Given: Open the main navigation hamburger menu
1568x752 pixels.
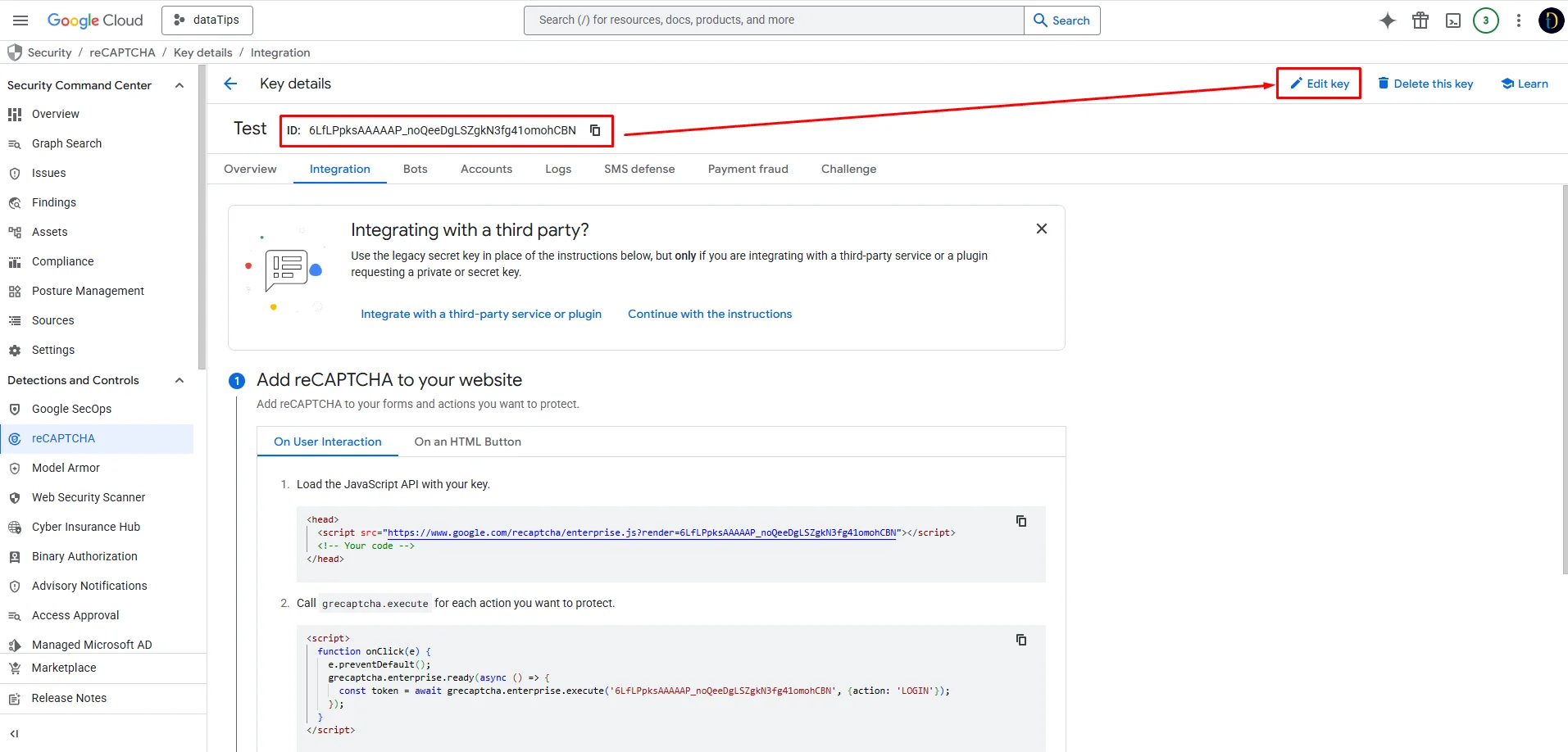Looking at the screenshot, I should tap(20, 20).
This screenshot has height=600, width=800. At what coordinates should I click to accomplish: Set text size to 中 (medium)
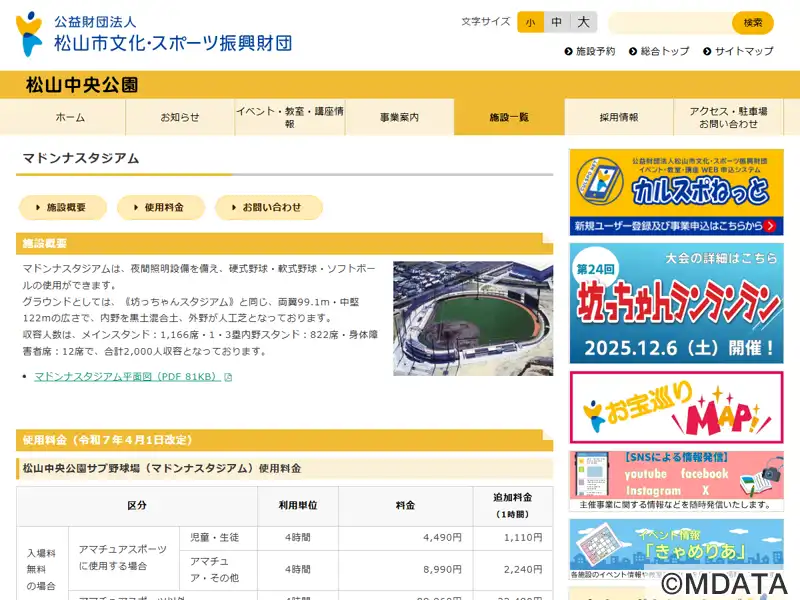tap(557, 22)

● Goal of the exercise: Lay out every line of the material above as a JSON list of strings, one string per line, skipping blank lines and omitting the pictures.

● Completed task:
[
  "Given: Open the main navigation hamburger menu",
  "1568x752 pixels.",
  "Looking at the screenshot, I should tap(20, 20).",
  "This screenshot has height=600, width=800. At what coordinates should I click to accomplish: Set text size to 中 (medium)",
  "tap(557, 22)"
]